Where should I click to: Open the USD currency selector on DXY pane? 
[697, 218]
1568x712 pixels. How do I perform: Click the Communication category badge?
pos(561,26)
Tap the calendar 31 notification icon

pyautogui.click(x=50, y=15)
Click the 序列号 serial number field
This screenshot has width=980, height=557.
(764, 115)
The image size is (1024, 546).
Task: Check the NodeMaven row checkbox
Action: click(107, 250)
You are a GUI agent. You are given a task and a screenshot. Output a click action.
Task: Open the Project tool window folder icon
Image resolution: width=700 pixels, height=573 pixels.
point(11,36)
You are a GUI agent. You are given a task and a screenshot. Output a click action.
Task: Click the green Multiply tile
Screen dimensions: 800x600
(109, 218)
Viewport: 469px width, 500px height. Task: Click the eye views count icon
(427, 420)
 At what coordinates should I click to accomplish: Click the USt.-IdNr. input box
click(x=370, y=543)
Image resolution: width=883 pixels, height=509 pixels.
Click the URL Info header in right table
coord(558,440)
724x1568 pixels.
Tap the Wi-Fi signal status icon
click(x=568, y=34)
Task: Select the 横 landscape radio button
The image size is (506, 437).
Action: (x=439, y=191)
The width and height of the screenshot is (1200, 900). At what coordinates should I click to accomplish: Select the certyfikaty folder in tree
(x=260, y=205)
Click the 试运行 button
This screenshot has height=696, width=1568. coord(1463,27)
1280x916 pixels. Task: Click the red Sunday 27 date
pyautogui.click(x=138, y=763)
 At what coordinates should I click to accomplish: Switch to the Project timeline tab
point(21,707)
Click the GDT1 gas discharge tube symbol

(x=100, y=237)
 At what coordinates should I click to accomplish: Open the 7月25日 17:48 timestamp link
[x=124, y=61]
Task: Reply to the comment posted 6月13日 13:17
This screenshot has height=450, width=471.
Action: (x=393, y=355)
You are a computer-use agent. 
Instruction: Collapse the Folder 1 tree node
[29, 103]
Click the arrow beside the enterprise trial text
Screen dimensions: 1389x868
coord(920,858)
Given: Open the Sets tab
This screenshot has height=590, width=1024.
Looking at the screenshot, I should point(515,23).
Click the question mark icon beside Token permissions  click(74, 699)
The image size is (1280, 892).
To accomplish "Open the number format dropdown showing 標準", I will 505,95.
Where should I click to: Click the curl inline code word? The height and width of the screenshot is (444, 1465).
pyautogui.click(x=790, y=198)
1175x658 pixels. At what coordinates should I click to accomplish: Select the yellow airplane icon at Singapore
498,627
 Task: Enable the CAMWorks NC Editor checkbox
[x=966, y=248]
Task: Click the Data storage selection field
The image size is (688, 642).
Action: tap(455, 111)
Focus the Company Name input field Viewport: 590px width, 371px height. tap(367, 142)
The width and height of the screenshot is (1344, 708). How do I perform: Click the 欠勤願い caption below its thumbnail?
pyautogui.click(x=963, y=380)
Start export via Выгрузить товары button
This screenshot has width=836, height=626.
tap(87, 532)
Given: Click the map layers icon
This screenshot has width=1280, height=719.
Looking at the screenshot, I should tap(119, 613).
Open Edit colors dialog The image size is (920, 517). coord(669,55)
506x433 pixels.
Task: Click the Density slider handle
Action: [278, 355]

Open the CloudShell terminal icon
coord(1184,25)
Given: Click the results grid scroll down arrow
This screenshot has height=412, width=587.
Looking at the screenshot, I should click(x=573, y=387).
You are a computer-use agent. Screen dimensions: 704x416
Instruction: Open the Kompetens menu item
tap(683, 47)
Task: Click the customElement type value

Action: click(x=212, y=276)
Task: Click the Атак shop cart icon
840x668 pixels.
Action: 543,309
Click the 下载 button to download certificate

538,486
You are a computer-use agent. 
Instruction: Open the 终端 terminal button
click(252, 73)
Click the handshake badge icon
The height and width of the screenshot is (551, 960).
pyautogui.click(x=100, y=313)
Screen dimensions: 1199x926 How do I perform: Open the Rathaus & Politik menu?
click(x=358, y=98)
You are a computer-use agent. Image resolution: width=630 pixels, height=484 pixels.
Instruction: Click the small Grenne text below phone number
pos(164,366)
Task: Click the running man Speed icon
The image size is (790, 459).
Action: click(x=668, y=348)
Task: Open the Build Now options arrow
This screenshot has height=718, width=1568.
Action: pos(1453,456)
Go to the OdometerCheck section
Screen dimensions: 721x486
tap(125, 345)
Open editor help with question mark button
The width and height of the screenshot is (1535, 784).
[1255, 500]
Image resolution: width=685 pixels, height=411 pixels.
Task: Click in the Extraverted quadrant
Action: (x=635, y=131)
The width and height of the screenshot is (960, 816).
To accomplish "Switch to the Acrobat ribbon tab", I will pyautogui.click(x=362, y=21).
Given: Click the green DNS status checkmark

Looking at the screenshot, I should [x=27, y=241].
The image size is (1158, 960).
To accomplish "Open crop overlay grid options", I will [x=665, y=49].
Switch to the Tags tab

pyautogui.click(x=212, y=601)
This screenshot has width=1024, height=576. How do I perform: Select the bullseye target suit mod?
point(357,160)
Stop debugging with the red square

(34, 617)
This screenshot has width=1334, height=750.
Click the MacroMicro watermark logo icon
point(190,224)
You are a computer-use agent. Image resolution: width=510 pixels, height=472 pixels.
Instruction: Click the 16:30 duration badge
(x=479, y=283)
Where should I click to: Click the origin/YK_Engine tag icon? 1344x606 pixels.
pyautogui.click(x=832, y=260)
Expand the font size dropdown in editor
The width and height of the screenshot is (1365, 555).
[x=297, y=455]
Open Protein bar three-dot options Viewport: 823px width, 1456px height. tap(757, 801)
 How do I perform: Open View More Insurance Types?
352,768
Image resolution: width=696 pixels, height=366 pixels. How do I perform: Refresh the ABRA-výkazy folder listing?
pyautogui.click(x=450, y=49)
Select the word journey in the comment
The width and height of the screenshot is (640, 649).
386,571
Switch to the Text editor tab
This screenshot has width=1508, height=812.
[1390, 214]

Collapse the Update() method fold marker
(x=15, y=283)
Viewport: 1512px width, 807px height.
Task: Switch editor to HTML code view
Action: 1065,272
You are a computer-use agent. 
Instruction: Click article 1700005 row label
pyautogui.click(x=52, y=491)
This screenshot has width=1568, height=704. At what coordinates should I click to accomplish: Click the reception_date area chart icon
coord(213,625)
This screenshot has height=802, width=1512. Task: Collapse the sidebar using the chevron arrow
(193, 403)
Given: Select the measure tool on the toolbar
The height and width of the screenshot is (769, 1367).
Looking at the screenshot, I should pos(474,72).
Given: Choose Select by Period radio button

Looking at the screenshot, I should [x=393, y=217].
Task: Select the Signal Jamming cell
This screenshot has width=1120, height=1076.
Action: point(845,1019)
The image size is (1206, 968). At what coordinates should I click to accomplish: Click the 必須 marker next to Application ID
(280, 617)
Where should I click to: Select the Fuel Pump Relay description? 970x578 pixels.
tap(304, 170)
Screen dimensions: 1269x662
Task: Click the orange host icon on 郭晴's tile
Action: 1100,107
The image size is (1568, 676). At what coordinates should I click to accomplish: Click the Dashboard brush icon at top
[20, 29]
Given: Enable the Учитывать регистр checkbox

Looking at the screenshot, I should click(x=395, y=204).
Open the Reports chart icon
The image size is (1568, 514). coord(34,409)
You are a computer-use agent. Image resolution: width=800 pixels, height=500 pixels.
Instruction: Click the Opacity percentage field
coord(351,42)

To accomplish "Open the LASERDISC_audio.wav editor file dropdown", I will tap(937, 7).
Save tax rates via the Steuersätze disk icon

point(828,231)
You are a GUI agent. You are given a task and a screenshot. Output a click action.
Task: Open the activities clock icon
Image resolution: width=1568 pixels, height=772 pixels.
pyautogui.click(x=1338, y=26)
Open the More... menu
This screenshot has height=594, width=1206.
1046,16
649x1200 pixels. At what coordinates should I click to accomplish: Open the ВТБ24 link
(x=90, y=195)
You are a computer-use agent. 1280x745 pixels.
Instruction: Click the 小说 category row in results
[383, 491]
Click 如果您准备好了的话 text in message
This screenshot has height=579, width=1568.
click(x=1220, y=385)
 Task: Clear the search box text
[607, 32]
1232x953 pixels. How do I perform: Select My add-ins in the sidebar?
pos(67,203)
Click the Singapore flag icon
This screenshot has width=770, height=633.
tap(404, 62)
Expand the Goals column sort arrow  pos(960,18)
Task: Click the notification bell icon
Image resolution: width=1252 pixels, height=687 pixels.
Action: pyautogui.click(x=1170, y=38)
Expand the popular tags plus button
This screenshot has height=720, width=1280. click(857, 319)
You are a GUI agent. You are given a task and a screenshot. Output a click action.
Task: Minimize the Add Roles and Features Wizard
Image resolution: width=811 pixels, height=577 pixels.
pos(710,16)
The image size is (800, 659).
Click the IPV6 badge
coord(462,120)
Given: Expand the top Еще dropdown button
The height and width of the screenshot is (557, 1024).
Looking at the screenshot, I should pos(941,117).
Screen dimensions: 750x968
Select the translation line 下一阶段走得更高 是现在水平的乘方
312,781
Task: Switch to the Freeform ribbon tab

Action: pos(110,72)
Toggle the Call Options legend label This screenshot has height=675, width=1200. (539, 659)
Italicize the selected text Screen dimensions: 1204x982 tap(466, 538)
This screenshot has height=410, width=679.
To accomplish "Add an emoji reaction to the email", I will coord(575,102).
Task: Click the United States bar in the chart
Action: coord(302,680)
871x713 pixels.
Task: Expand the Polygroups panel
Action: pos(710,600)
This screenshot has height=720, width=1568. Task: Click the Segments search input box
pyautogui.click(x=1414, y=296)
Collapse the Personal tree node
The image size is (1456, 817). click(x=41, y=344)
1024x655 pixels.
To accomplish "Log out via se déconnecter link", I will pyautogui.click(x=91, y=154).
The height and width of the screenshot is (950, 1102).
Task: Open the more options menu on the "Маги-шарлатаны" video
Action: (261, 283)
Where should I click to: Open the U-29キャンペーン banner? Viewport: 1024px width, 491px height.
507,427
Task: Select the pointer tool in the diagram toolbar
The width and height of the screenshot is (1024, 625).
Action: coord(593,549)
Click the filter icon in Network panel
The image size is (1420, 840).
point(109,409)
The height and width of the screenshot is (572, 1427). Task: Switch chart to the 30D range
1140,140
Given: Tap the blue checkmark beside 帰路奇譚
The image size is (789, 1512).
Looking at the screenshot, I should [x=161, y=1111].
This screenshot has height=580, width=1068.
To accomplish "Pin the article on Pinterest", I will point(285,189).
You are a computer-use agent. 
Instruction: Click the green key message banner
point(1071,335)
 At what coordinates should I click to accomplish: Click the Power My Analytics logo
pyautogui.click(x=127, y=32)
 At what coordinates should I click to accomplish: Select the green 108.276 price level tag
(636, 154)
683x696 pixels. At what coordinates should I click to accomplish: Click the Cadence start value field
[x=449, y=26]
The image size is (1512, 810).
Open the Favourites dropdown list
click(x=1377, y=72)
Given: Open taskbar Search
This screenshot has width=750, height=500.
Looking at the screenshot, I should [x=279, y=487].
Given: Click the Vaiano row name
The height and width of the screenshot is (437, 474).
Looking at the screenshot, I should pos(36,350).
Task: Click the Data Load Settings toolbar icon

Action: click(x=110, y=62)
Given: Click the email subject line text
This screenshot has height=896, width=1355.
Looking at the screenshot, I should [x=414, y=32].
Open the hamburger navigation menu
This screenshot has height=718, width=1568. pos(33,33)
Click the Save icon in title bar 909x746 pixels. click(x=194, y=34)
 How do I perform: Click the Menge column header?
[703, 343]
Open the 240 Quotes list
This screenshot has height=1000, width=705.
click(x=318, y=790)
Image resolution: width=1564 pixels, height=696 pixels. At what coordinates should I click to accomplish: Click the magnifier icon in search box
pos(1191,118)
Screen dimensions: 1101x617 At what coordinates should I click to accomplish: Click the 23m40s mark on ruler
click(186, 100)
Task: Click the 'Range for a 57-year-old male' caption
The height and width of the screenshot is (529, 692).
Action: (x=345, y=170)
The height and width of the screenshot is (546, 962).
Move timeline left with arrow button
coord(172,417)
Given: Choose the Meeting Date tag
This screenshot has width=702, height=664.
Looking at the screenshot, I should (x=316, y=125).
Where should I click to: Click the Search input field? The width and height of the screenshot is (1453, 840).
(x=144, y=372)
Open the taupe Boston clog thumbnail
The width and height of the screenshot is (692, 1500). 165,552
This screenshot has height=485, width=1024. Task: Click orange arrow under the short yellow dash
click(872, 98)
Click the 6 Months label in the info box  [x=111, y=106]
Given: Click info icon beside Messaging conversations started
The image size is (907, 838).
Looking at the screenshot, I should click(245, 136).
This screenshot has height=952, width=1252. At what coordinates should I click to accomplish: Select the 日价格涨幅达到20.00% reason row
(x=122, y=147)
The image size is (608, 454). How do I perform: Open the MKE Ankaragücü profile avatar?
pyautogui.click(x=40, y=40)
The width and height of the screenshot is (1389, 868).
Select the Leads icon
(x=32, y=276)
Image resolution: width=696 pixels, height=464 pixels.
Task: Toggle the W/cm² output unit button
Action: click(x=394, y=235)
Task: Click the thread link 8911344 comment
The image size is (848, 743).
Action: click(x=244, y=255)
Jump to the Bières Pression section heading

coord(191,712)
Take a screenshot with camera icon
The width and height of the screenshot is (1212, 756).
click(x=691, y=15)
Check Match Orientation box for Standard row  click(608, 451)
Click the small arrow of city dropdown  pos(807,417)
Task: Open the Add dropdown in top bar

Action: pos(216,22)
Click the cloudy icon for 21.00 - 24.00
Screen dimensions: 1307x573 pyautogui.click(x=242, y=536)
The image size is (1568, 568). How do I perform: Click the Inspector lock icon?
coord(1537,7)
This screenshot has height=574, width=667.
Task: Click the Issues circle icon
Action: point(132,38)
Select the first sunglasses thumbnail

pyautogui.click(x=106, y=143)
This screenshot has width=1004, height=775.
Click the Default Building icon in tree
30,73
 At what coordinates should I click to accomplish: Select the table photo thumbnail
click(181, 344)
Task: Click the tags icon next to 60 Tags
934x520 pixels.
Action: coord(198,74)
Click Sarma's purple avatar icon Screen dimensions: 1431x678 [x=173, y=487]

**********

### [Work instructions]
Each line in the material above that mentions the word "question" must be copied.

### [Response to this task]
Click the question mark icon beside Token permissions  click(74, 699)
Open editor help with question mark button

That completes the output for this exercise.